Give every line of the records exactly, please, from the first up to and including the one containing "This screenshot has width=1257, height=589.".

------ Data shown

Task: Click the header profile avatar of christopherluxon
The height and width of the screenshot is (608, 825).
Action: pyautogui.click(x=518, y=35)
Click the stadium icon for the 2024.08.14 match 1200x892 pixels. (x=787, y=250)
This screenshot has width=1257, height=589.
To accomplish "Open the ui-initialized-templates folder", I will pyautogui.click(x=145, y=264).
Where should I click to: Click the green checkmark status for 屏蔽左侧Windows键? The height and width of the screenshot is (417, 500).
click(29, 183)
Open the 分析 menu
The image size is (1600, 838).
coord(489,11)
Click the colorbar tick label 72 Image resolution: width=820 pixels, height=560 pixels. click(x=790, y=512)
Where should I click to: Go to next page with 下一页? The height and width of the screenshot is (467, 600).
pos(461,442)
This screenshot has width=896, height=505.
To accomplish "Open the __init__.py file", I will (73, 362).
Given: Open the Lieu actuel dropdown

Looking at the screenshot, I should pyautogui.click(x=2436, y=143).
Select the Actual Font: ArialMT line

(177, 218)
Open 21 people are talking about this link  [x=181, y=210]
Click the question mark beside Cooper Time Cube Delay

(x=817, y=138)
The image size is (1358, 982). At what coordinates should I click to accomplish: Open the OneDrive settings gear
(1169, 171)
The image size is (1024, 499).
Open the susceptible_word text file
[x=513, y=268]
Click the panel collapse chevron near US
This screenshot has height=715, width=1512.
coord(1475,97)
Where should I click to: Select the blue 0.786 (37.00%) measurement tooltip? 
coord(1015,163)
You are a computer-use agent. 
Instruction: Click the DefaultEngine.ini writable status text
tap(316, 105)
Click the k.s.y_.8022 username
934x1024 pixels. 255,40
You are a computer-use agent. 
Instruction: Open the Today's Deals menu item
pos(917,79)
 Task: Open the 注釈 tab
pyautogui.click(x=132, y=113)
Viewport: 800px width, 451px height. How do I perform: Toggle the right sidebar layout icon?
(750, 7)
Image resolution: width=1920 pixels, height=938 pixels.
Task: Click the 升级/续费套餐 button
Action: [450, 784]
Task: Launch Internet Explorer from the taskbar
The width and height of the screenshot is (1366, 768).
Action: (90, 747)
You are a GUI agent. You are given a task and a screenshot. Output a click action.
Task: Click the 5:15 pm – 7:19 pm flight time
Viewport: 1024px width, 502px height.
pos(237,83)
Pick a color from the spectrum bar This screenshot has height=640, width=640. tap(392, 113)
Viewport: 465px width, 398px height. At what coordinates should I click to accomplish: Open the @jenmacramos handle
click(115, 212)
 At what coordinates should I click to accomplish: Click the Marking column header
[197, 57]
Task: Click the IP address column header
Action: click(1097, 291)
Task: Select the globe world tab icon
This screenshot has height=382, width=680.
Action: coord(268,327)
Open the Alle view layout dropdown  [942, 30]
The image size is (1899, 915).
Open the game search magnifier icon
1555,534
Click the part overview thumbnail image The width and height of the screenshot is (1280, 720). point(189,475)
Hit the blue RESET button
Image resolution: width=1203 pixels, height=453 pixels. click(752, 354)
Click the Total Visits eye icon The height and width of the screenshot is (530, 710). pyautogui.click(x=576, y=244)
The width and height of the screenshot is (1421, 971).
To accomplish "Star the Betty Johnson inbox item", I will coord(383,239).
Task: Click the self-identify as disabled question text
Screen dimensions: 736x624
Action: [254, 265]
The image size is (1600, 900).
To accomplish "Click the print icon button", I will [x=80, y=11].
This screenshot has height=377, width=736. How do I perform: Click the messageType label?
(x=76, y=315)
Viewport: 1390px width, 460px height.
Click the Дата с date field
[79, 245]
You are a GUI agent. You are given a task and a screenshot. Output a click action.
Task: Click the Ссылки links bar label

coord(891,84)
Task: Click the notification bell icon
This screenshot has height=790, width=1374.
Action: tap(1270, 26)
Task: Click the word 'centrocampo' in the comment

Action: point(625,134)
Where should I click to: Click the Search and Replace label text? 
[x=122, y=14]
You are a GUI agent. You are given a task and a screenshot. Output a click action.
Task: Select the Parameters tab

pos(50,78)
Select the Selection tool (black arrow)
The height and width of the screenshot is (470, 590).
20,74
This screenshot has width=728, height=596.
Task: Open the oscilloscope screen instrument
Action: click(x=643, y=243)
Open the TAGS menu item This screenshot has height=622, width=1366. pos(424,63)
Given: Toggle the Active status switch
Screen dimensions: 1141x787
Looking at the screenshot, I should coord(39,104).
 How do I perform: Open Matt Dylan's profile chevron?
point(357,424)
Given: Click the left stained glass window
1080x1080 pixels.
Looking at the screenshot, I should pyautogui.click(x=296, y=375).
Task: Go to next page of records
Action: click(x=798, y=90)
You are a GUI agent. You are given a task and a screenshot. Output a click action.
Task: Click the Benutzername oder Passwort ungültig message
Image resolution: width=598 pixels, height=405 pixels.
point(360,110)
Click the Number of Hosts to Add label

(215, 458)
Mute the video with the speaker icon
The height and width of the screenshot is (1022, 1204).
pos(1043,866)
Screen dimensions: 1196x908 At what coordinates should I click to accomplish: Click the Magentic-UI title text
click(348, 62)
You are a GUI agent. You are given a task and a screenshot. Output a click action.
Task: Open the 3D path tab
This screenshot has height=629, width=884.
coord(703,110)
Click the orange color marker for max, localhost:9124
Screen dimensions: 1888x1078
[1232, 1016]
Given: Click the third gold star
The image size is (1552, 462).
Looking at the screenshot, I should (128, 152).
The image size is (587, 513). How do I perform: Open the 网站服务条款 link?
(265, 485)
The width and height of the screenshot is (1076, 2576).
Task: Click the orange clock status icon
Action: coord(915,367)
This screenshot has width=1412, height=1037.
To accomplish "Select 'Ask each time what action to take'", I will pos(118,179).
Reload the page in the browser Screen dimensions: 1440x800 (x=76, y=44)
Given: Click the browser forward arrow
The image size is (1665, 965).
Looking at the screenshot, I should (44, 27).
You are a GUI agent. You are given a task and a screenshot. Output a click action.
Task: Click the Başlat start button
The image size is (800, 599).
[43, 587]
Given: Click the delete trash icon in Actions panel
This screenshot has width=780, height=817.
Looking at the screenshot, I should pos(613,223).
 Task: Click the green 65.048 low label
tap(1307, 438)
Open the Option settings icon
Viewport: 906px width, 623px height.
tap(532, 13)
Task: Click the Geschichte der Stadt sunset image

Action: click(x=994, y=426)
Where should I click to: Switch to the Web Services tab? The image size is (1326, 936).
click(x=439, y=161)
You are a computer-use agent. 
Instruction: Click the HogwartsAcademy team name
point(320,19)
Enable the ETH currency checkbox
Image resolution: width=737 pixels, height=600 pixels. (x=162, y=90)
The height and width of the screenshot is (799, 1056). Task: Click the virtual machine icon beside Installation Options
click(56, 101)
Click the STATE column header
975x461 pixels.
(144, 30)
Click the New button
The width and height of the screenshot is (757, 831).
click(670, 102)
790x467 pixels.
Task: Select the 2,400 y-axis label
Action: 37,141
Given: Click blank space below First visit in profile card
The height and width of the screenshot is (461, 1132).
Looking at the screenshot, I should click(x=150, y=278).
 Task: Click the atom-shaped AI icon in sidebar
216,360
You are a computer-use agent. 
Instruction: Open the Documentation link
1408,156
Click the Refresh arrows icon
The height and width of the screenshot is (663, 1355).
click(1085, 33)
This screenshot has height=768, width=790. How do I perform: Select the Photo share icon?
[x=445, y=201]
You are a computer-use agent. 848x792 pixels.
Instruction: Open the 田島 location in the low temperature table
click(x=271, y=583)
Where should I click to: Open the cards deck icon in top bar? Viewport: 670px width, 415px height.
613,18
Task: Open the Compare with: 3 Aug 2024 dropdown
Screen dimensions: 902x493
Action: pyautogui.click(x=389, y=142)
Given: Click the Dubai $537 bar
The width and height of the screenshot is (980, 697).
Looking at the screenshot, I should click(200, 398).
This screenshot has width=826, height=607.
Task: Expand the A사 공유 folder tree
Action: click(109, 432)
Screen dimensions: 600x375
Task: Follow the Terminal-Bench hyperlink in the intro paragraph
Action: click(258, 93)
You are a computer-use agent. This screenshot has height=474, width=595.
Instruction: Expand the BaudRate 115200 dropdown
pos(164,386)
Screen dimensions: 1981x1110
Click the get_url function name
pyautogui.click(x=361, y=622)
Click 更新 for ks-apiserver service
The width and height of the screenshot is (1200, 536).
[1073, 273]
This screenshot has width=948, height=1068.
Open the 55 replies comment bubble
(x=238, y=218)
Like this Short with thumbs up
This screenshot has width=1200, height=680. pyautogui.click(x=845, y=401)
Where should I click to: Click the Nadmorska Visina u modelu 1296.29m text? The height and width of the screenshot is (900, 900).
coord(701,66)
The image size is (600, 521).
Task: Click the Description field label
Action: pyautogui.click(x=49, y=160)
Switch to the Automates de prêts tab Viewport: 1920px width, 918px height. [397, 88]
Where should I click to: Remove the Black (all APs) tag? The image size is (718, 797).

------------

Reply to the task:
Task: Click the header profile avatar of christopherluxon
The height and width of the screenshot is (608, 825).
Action: pyautogui.click(x=518, y=35)
Click the stadium icon for the 2024.08.14 match 1200x892 pixels. (x=787, y=250)
This screenshot has width=1257, height=589.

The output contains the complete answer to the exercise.